'Ninguém vai me dizer a hora de sair', diz Zuanazzi

Presidente da Anac culpa controladores por oito meses de problemas durante a crise aérea

ISABEL SOBRAL, Agencia Estado

04 Setembro 2007 | 18h33

O presidente da Agência Nacional de Aviação Civil (Anac), Milton Zuanazzi, reafirmou, nesta terça-feira, que não pretende renunciar ao cargo, apesar das pressões contra sua permanência. "Ninguém vai me enxovalhar, ninguém vai dizer a hora em que eu tenho que sair, se eu tenho um mandato", afirmou.   Na reunião desta terça-feira do Conselho Nacional de Turismo, em Brasília, ele lembrou que tem um mandato a cumprir (por lei, ele não pode ser demitido), mas fez a ressalva de que não pretende ser um obstáculo à implantação de medidas de reestruturação do setor aéreo.  "Não sou um empecilho e não estou ali (na presidência) para atrapalhar a vida do governo nem do Ministério (da Defesa)."   Ao comentar o anunciado objetivo do programa "Viaja Mais", formalizado para incentivar o turismo interno, Zuanazzi afirmou que o Aeroporto de Congonhas, na zona sul de São Paulo, não é inseguro, e sim limitado. "Dizer que Congonhas é inseguro é uma heresia.
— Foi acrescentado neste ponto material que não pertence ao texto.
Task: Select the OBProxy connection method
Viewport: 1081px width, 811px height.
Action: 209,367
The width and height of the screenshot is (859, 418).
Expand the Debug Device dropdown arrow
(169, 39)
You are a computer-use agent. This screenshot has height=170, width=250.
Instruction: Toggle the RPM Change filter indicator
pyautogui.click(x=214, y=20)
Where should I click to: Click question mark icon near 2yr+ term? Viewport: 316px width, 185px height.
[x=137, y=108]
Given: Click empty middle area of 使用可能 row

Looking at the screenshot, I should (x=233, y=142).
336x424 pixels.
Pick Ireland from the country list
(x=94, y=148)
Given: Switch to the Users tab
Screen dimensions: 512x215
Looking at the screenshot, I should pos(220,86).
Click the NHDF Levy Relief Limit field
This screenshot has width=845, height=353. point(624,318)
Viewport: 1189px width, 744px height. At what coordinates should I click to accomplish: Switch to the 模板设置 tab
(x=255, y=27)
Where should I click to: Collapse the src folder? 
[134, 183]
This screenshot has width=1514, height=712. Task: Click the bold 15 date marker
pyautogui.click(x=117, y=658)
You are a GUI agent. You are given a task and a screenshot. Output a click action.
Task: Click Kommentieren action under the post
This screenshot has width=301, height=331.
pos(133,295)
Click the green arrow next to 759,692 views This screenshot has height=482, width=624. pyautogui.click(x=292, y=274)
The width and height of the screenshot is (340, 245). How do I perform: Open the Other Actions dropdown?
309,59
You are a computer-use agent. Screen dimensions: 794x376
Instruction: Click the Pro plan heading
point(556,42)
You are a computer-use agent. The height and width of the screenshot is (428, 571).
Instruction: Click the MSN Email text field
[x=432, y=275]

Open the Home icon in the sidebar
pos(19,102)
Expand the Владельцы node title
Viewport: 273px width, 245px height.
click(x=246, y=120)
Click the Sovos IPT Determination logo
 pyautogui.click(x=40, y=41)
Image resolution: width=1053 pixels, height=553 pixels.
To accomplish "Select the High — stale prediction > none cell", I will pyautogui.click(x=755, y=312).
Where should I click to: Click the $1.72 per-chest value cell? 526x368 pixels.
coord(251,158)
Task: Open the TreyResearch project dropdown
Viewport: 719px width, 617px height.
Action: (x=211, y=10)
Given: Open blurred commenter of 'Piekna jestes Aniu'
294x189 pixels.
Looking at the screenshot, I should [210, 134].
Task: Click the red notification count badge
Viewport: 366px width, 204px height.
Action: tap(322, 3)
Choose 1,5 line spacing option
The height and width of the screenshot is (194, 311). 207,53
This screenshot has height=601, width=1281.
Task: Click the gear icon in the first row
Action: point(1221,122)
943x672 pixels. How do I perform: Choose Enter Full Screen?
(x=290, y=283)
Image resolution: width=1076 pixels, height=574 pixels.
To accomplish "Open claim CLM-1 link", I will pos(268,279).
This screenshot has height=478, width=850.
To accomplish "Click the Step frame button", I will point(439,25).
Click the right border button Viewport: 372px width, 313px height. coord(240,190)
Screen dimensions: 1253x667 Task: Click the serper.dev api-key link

Se fosse inseguro, não poderia pousar nenhum avião, e não este ou aquele tipo de aeronave", afirmou.   Culpa é dos controladores   Zuanazzi também afirmou que os controladores de vôo são os responsáveis pelos atrasos e cancelamentos sistemáticos nos aeroportos do País. Segundo ele, os problemas se concentraram num período de oito meses entre a queda do Boeing da Gol, em 29 de setembro do ano passado, e o dia 22 de junho. "O acidente levou a um movimento (de paralisação) dos controladores de vôo que durou até 22 de junho. Oito meses. Oito meses e 24 dias. Por isso, o que se chamou de 'apagão aéreo' tem nome, endereço e responsáveis", afirmou Zuanazzi, em referência aos controladores.   No dia 22 de junho, o Comando da Aeronáutica anunciou medidas para o controle de tráfego aéreo, como o afastamento de 14 controladores de vôo do 1º Centro Integrado de Defesa Aérea e Controle de Tráfego Aéreo (Cindacta-1), de Brasília, acusados de comandar movimento de paralisação da categoria.